**Action item:** Reproduce the whole opinion piece on the dispute between the NCBTMB and the FSMTB, word for word.

**Exercise passage:**
Caught Between Hubris and The Grudge

All the talk in recent weeks of the “fiscal cliff” and the refusal of the Republicans and the Democrats to play nice together in the interest of the highest common good reminds me of the current situation between the NCBTMB and the FSMTB.

The NCB is operating from hubris (not to mention cluelessness), as they continue to put forth wrong-headed initiatives for the field. The latest plan to do away with organizational approval for CE providers is just the latest in a stream of missteps from the organization. They rolled that sudden announcement out like it was the best thing since sliced bread, and providers are choking on it. The application to become an approved provider has been totally removed from their website in the last day or two. I think they might be revisiting some of that plan in response to the unfavorable reception, which has included rumblings of boycotting the organization.

FSMTB is doing their own thing with the MBLEx well enough–in fact, extremely well, but when it comes to dealing with NCBTMB, it appears that the leadership of the FSMTB would rather see the organization fail than lift a hand to help them. They appear to be bearing a huge grudge over the way NCB has treated the Federation, and their unwillingness to move beyond that is stopping progress at the whole-profession level.

In case you’re uninformed, the NCBTMB has had their exam removed in a few states, and they have successfully legally challenged and won those challenges. That doesn’t sit well with the Federation, who would like to see the MBLEx as the only exam for entry-level massage licensing.

The NCB needs to get out of the entry-level exam business, in my opinion, but they can’t afford to right now. I believe they were depending on the increased revenue from the new requirement of CE course approvals to be the cash cow that would bail them out and make them financially viable again. The problem is that it’s unfair and unreasonable to put this burden on the backs of the CE provider community that is already challenged in so many ways.

**Data section:**

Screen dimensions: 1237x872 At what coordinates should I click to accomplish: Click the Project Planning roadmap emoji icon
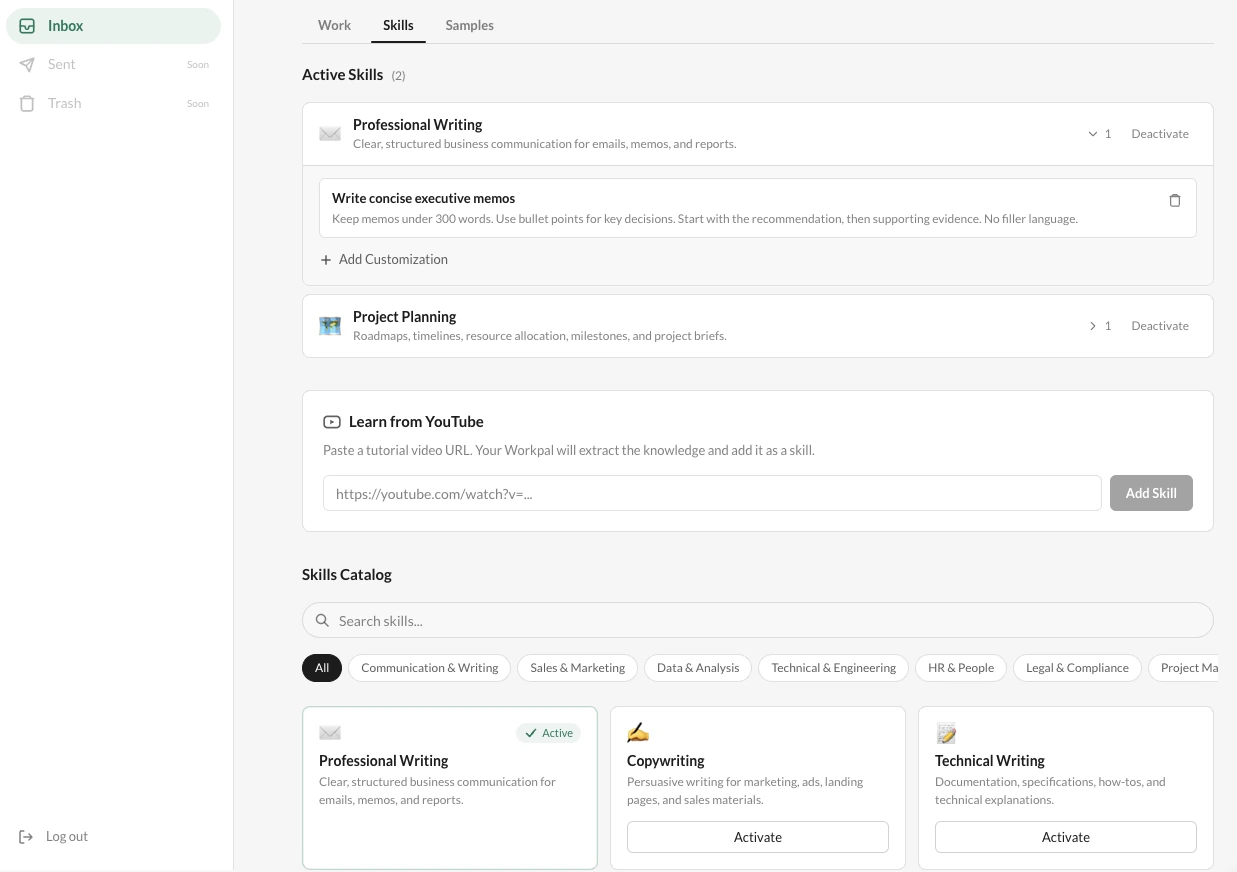pos(330,325)
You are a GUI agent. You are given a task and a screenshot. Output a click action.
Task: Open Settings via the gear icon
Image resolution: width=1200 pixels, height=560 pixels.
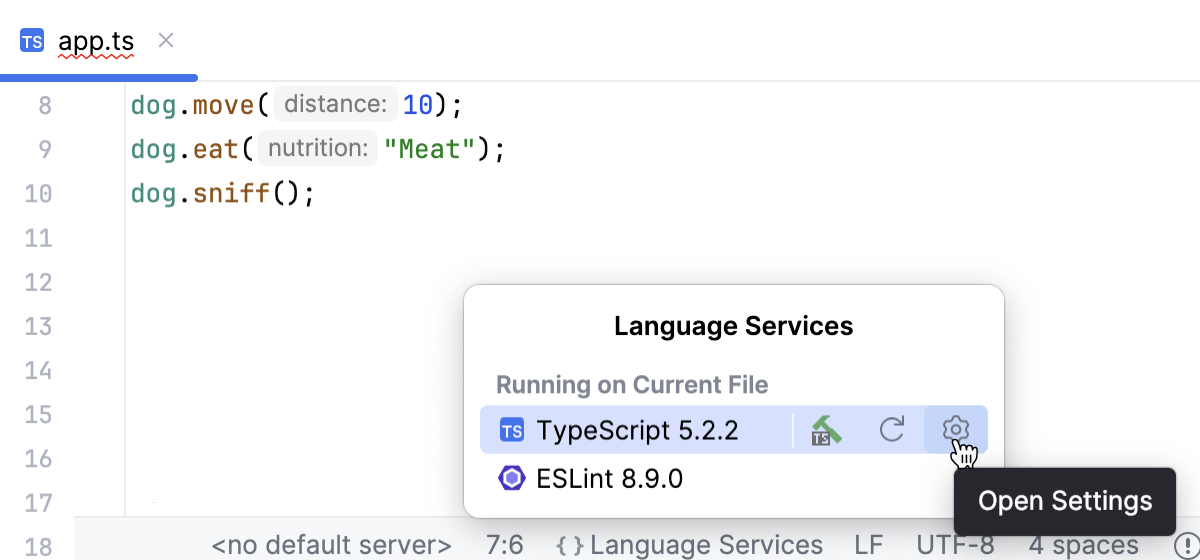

**Answer to this exercise:**
Caught Between Hubris and The Grudge

All the talk in recent weeks of the “fiscal cliff” and the refusal of the Republicans and the Democrats to play nice together in the interest of the highest common good reminds me of the current situation between the NCBTMB and the FSMTB.

The NCB is operating from hubris (not to mention cluelessness), as they continue to put forth wrong-headed initiatives for the field. The latest plan to do away with organizational approval for CE providers is just the latest in a stream of missteps from the organization. They rolled that sudden announcement out like it was the best thing since sliced bread, and providers are choking on it. The application to become an approved provider has been totally removed from their website in the last day or two. I think they might be revisiting some of that plan in response to the unfavorable reception, which has included rumblings of boycotting the organization.

FSMTB is doing their own thing with the MBLEx well enough–in fact, extremely well, but when it comes to dealing with NCBTMB, it appears that the leadership of the FSMTB would rather see the organization fail than lift a hand to help them. They appear to be bearing a huge grudge over the way NCB has treated the Federation, and their unwillingness to move beyond that is stopping progress at the whole-profession level.

In case you’re uninformed, the NCBTMB has had their exam removed in a few states, and they have successfully legally challenged and won those challenges. That doesn’t sit well with the Federation, who would like to see the MBLEx as the only exam for entry-level massage licensing.

The NCB needs to get out of the entry-level exam business, in my opinion, but they can’t afford to right now. I believe they were depending on the increased revenue from the new requirement of CE course approvals to be the cash cow that would bail them out and make them financially viable again. The problem is that it’s unfair and unreasonable to put this burden on the backs of the CE provider community that is already challenged in so many ways.